- Badran Location in Jammu and Kashmir, India Badran Badran (India)
- Coordinates: 34°05′N 74°35′E﻿ / ﻿34.083°N 74.583°E
- Country: India
- Union Territory: Jammu and Kashmir
- District: Budgam

Population (2011)
- • Total: 4,036

Languages
- • Official: Kashmiri, Urdu, Hindi, Dogri, English
- Time zone: UTC+5:30 (IST)
- Pin Code: 193401
- Area codes: 01951, +91
- Vehicle registration: JK 04

= Badran, Jammu and Kashmir =

Badran is a village located in district Budgam ,3 km away from Magam Town and is situated on right side on Magam -Beerwah Road in the Indian administered union territory of Jammu and Kashmir.

== Geography ==
Badran is a large village located in tehsil Magam in district Budgam in Jammu and Kashmir, India. It is 25 km away from Srinagar, the summer capital of the Jammu and Kashmir. Some of the nearby villages are Adina, Goigam, Kanihama (famous for Kani Shawl), Tarhama, Pethmakhama, Aripanthan etc.

== Demography ==
According to 2011 census of India, the population of village Badran is 4,036. However the population of children with age 0-6 is 814 which makes up 20.17% of total population of village. Average Sex Ratio of Badran village is 927 which is higher than Jammu and Kashmir state average of 889. Child Sex Ratio for the Badran as per census is 902, higher than Jammu and Kashmir average of 862.

== Education ==
According to census of 2011, literacy rate of Badran village was 60.83% compared to 67.16% of Jammu and Kashmir. In Badran male literacy stands at 68.01% while female literacy rate was 53.15%.

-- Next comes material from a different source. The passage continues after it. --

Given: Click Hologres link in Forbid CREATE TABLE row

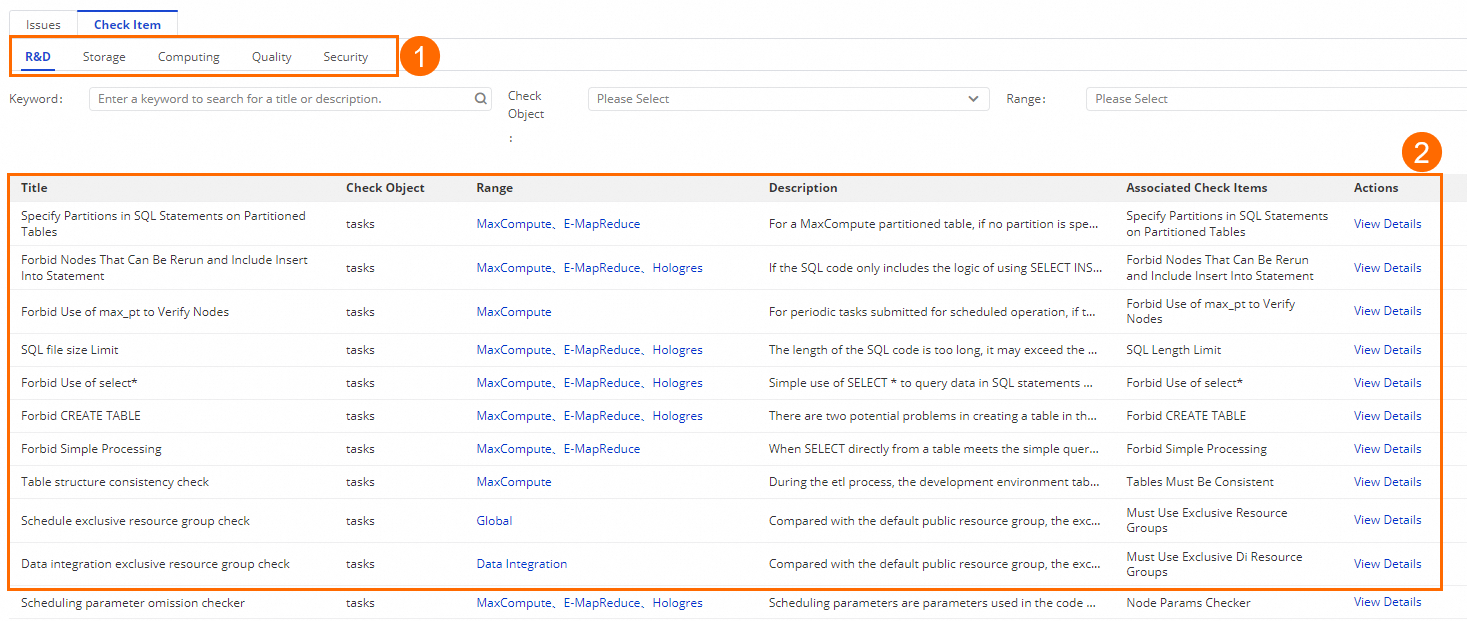Looking at the screenshot, I should pos(677,416).
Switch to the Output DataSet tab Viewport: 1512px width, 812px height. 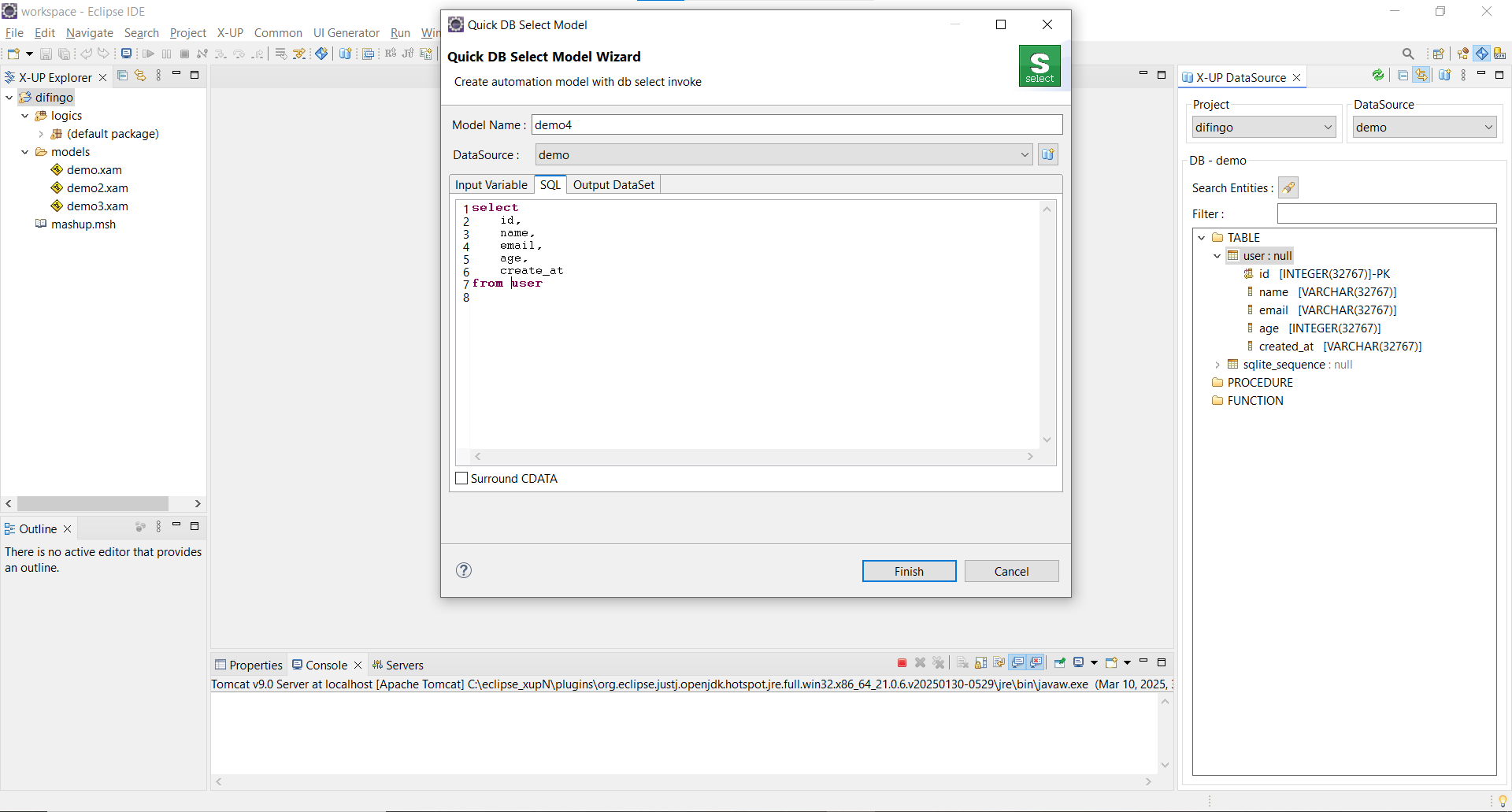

===Educational institutions===
A Government High School and a Government Middle School are there in the village in addition to some other primary educational institutions.
For further education the students generally go to the nearby Higher Secondary Schools and Degree Colleges. The nearest intermediate and higher education institutions are situated just 3 km away from the village in Magam town.

==Transport==

Badran is connected by a kilometer long link road with Magam-Beerwah main road.

Mazhom railway station is located 5 km from Badran. Railway station can be reached by public transportation like auto rickshaw, taxi, buses etc. via Badran Link road or via Banderwani to Magam-Beerwah main road.

Now the new transport has been in process for Magam to Badran like auto etc.

==Healthcare==

The village has a Govt. Primary Health Centre but for the treatment of major ailments, the residents generally need to go to the nearby towns or to the summer capital of the state.
A full-fledged government hospital is under construction.

== Cultural groups ==
The village is also known for its cultural groups. New Kashmir Construction Youth Club and Gulshan Cultural Forum Kashmir were founded by Abdul Aziz Betab and Gulshan Badrani, respectively. Many literary figures are also associated with these groups.